COURT FILE NO.: CV-21-00662198-0000
DATE: 202200729
ONTARIO
SUPERIOR COURT OF JUSTICE
BETWEEN:
PARK LAWN CORPORATION
Plaintiff
- and –
KAHU CAPITAL PARTNERS LTD., BENEDICT CHENG, and ALEXANDER ZIVIC
Defendants
AND BETWEEN:
KAHU CAPITAL PARTNERS LTD.
Plaintiff by Counterclaim
- and –
PARK LAWN CORPORATION AND J. BRADLEY GREEN
Defendants by Counterclaim
Counsel:
Robert W. Staley, Nathan J. Shaheen, and Andrew N. Sahai for the Plaintiff/Defendants by Counterclaim
Adam J. Wygodny and Bethanie Pascutto for the Defendants/Plaintiff by Counterclaim
HEARD: In writing
REASONS FOR DECISION - COSTS
PERELL, J.
[1] This is a costs decision that raises the question of whether a defendant by counterclaim sued for defamation can finance its own litigation in the main action by bringing an anti-SLAPP motion to dismiss the counterclaim pursuant to s. 137.1 of the Courts of Justice Act.[^1]
[2] On an anti-SLAPP motion, the parties’ respective exposure to costs is prescribed by sections 137.1 (7) and (8), of the Courts of Justice Act, which state:
Costs on dismissal
(7) If a judge dismisses a proceeding under this section, the moving party is entitled to costs on the motion and in the proceeding on a full indemnity basis, unless the judge determines that such an award is not appropriate in the circumstances.
Costs if motion to dismiss denied
(8) If a judge does not dismiss a proceeding under this section, the responding party is not entitled to costs on the motion, unless the judge determines that such an award is appropriate in the circumstances.

[GIVEN DATA]
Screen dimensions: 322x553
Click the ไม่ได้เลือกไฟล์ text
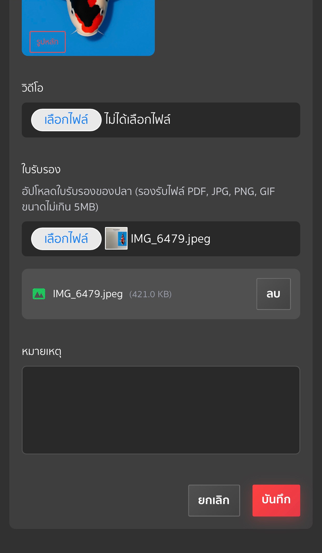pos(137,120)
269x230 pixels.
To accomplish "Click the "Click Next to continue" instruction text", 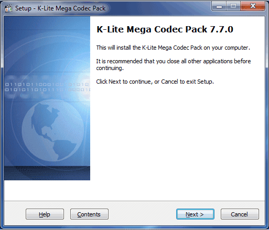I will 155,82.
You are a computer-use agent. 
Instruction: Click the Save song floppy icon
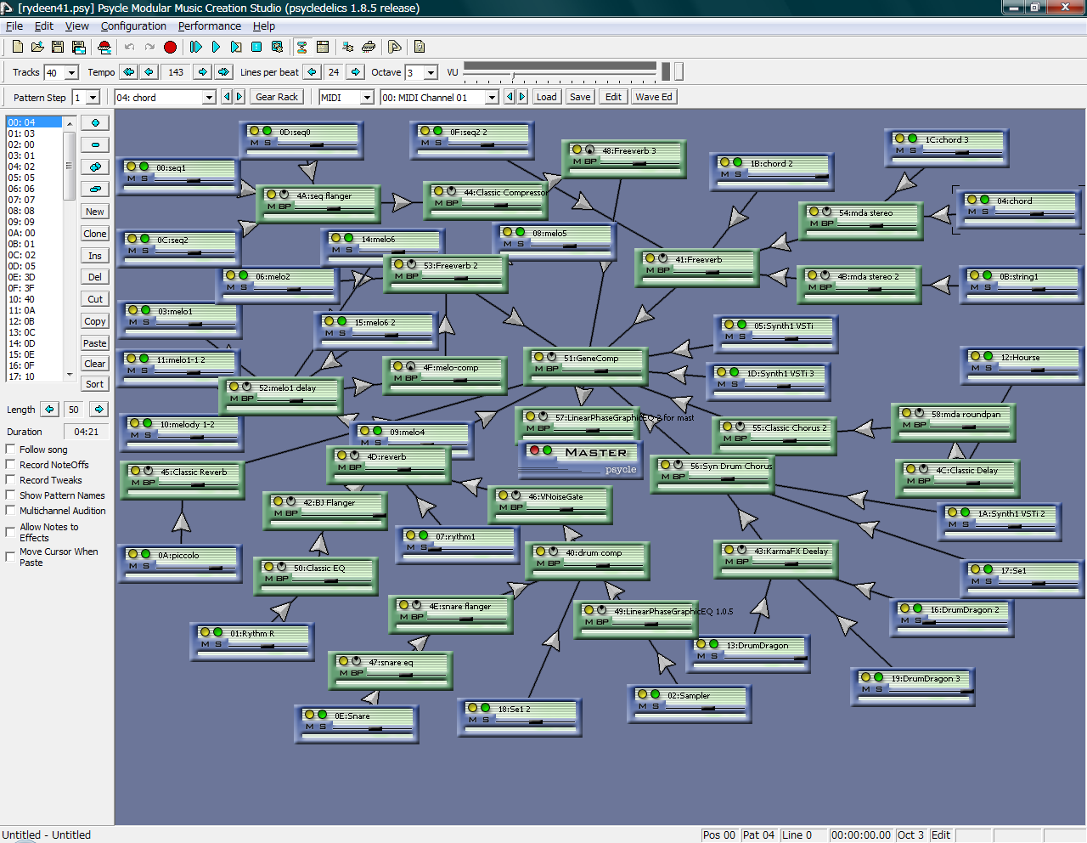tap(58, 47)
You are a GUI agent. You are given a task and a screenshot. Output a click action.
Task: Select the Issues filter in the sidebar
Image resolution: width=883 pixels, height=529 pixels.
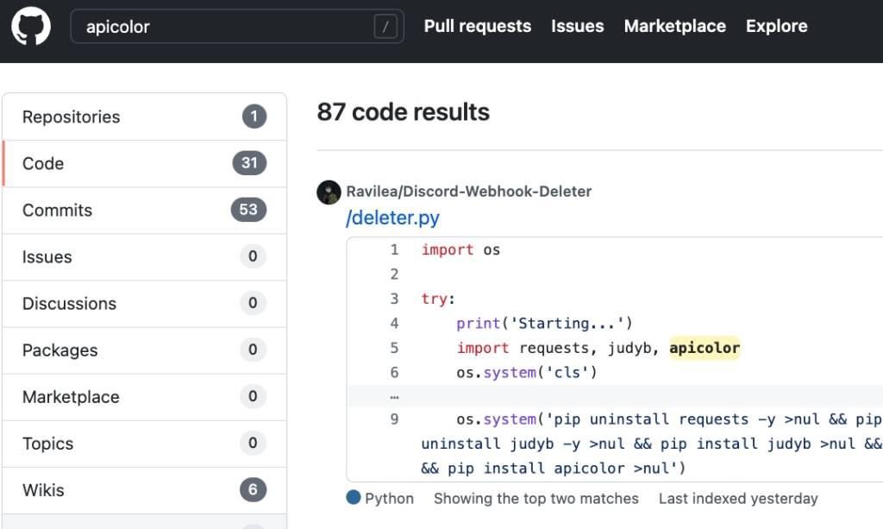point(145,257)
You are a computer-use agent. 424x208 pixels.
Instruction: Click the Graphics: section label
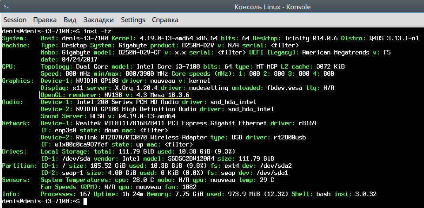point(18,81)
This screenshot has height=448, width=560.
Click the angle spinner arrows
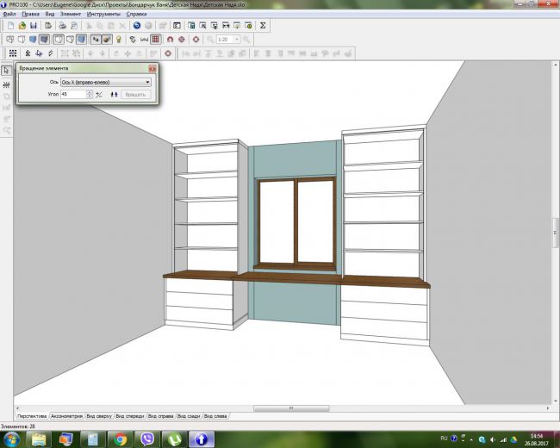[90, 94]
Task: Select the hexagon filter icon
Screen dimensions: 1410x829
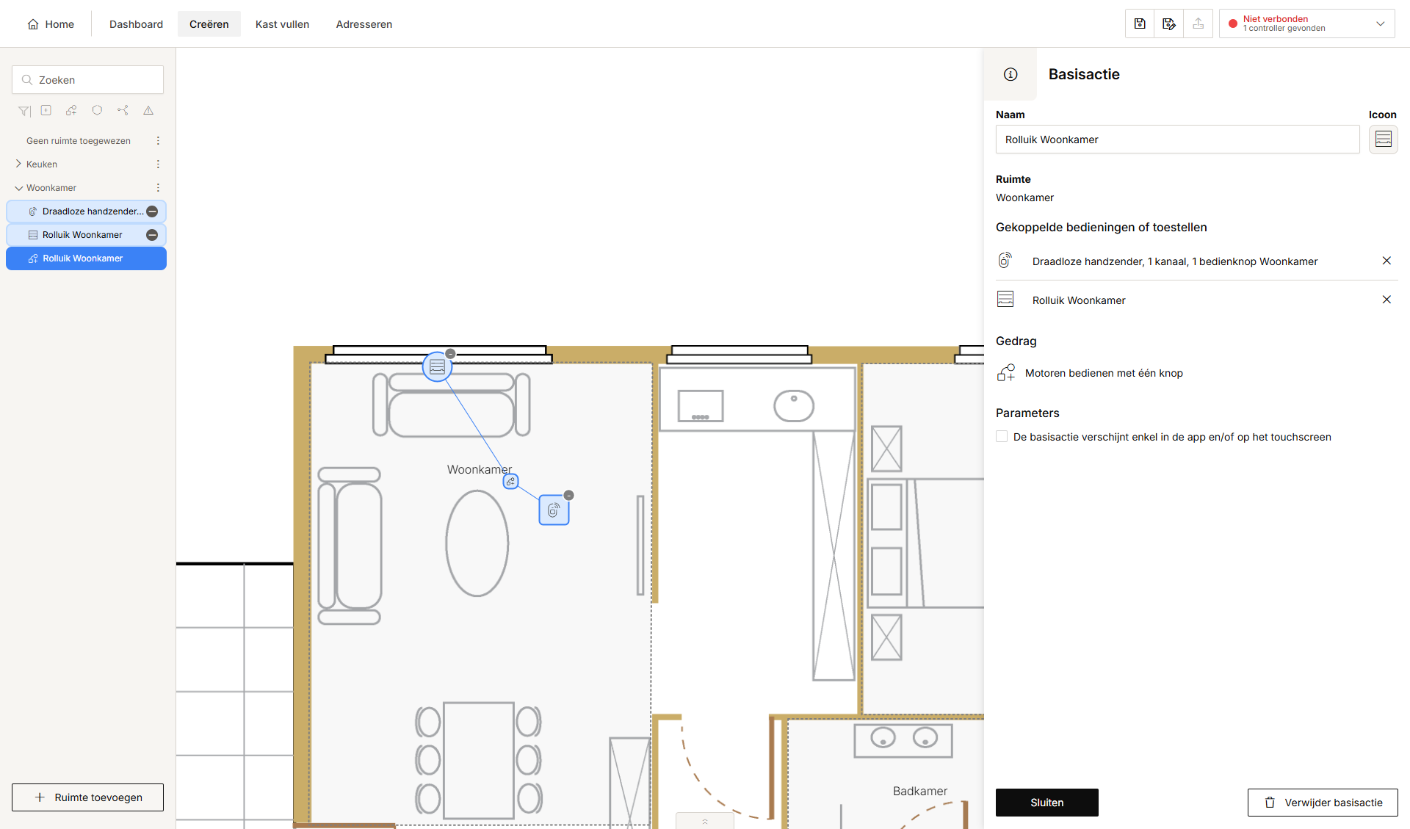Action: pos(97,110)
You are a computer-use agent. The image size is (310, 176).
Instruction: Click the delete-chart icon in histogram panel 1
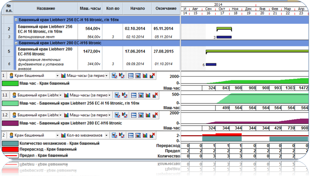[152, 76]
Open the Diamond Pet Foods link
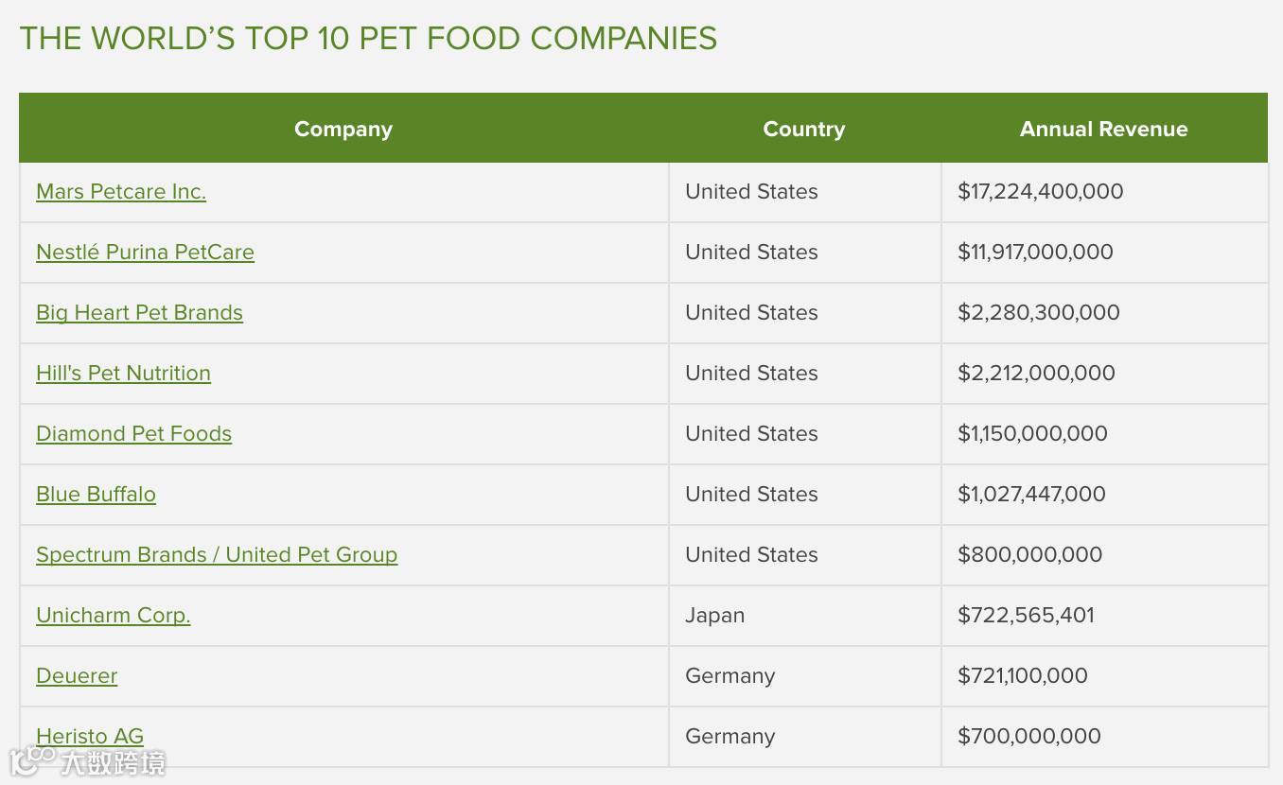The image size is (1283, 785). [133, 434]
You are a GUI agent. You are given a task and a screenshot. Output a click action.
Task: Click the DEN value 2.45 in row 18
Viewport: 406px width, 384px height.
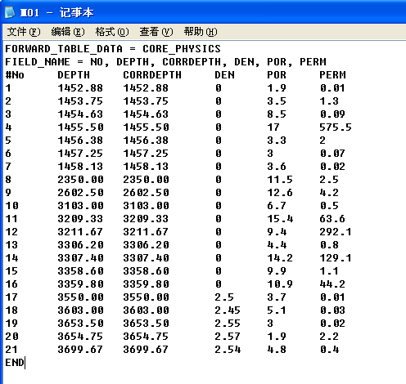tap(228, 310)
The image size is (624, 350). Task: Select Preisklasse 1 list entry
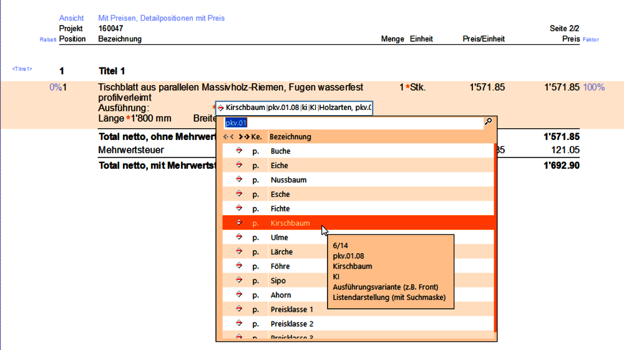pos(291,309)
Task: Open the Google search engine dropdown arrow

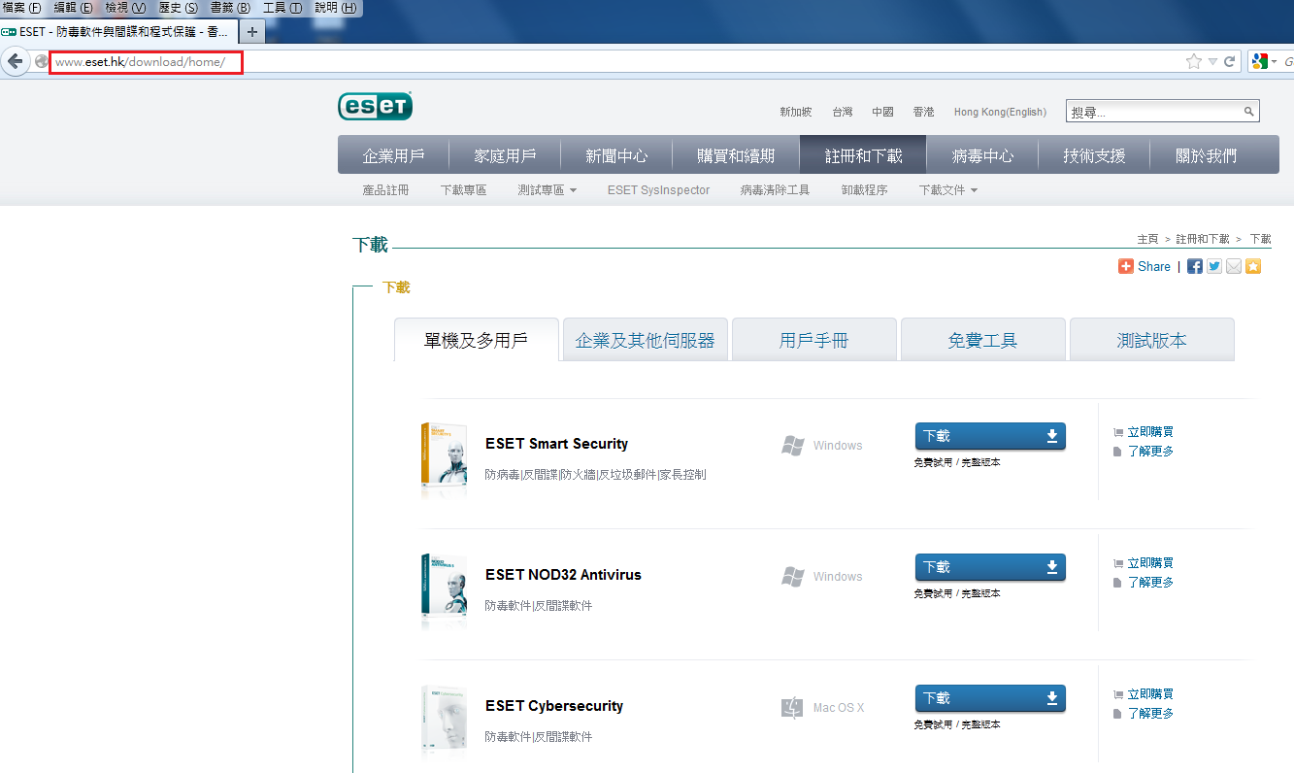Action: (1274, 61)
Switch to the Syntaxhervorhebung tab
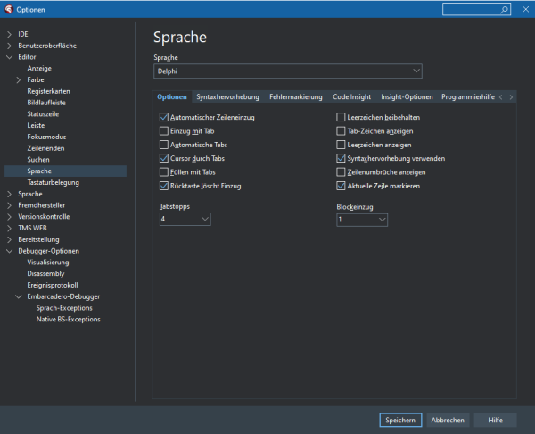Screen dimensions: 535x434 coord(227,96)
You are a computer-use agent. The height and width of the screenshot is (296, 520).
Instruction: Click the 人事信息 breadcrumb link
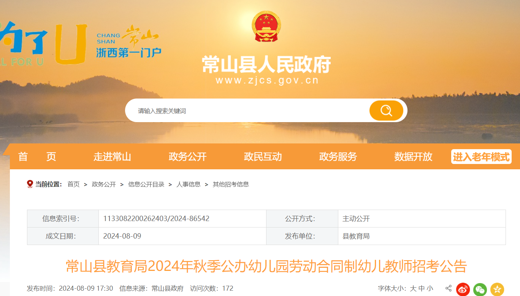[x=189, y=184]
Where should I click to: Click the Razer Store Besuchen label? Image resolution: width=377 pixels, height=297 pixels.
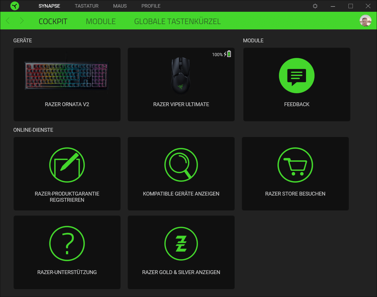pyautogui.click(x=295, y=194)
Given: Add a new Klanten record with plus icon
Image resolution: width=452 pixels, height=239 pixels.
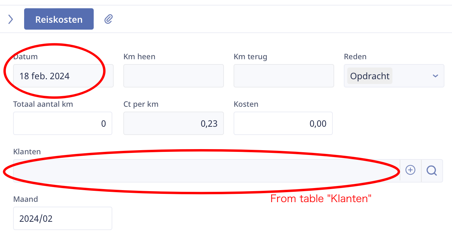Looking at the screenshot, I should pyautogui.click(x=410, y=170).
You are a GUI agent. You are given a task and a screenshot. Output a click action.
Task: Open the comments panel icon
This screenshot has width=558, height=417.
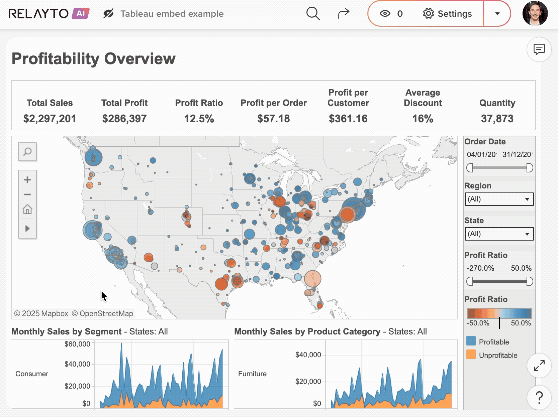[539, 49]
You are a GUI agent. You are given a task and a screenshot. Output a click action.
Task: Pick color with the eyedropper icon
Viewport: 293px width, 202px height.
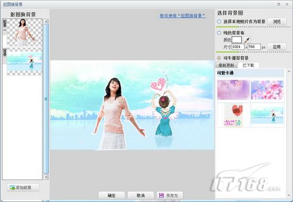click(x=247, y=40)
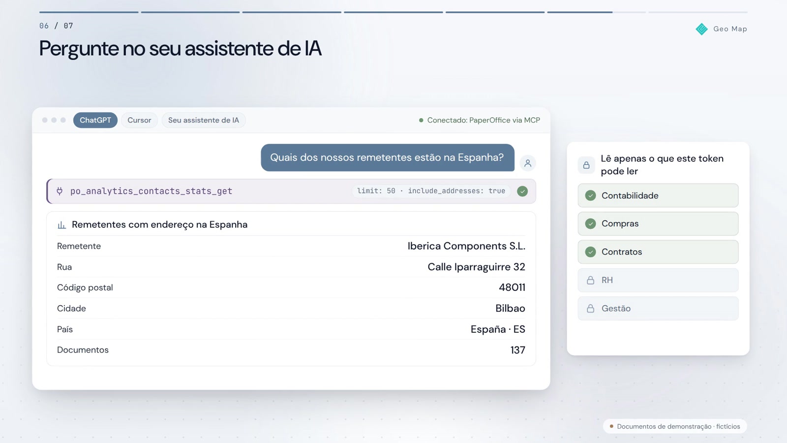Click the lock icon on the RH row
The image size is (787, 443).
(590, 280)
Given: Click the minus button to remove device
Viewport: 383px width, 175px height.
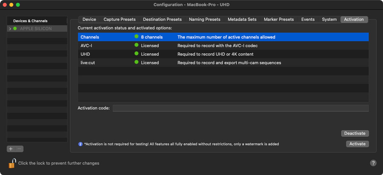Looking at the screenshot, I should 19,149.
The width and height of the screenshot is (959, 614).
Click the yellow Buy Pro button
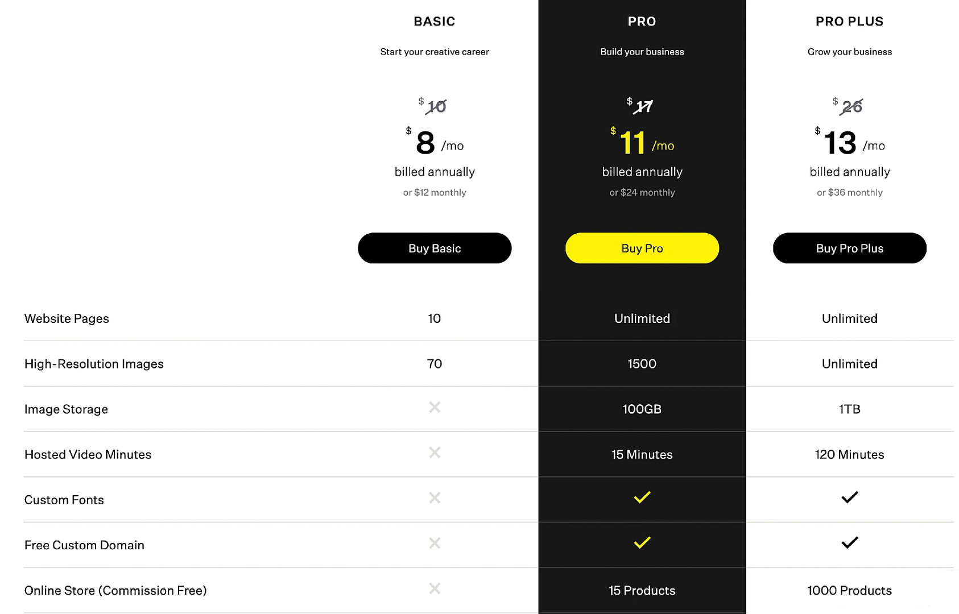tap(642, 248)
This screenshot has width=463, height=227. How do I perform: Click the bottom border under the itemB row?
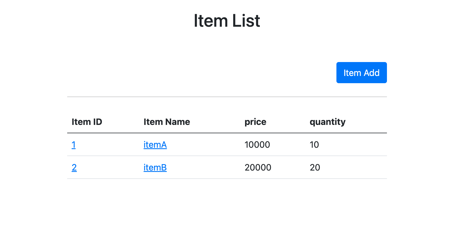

[REQUIRED ACTIONS]
A - Answer each question from the costs decision.
(i) Which party is the plaintiff by counterclaim?
(ii) Which judge wrote the reasons?
(iii) Under subsection (7), on what basis is the moving party entitled to costs when a proceeding is dismissed?
B - Carry on the costs decision from the point where it stops.
The entries have no connection to the costs decision.

[LIST OF ANSWERS]
A -
(i) Kahu Capital Partners Ltd.
(ii) Perell, J.
(iii) A full indemnity basis.

B -
[3] In the immediate case, the pertinent background facts to the exercise of the courts discretion as to costs are as follows:
a. In June 2020, Park Lawn Corporation, a funeral home business, sued Andrew Clark, its former CEO for breach of fiduciary duty and breach of confidence.
b. In January 2021, Park Lawn settled with Mr. Clark, and then in May 2021, in the main action in the immediate case, Park Lawn sued Kahu Capital Partners Ltd., Benedict Cheng, and Alexandar (misspelled as Alexander) Zivic, for knowingly assisting Mr. Clark in his alleged misdeeds and for repayment of the fees paid to Kahu Capital.
c. In July 2021, before the Defendants had delivered their defence, J. Bradley Green, who is Park Lawn’s CEO, repeated Park Lawn’s allegations against Kahu Capital in Funeral Service Insider, a trade newsletter for the death-care industry.
d. In July 2021, Kahu Capital defended, and it brought a counterclaim against Park Lawn for defamation to which it joined Mr. Green as a co-defendant.
e. After receipt of the counterclaim, Park Lawn and Mr. Green brought an anti-SLAPP motion to dismiss Kahu Capital’s Counterclaim pursuant to s. 137.1 of the Courts of Justice Act,[^2] as a claim that unduly limits expression on a matter of public interest.
f. In May 2022, I heard the anti-SLAPP motion. By that time, Park Lawn and Mr. Green had delivered a costs outline for $376,567.78, all inclusive, for the motion and the dismissal of the action on a full indemnity basis.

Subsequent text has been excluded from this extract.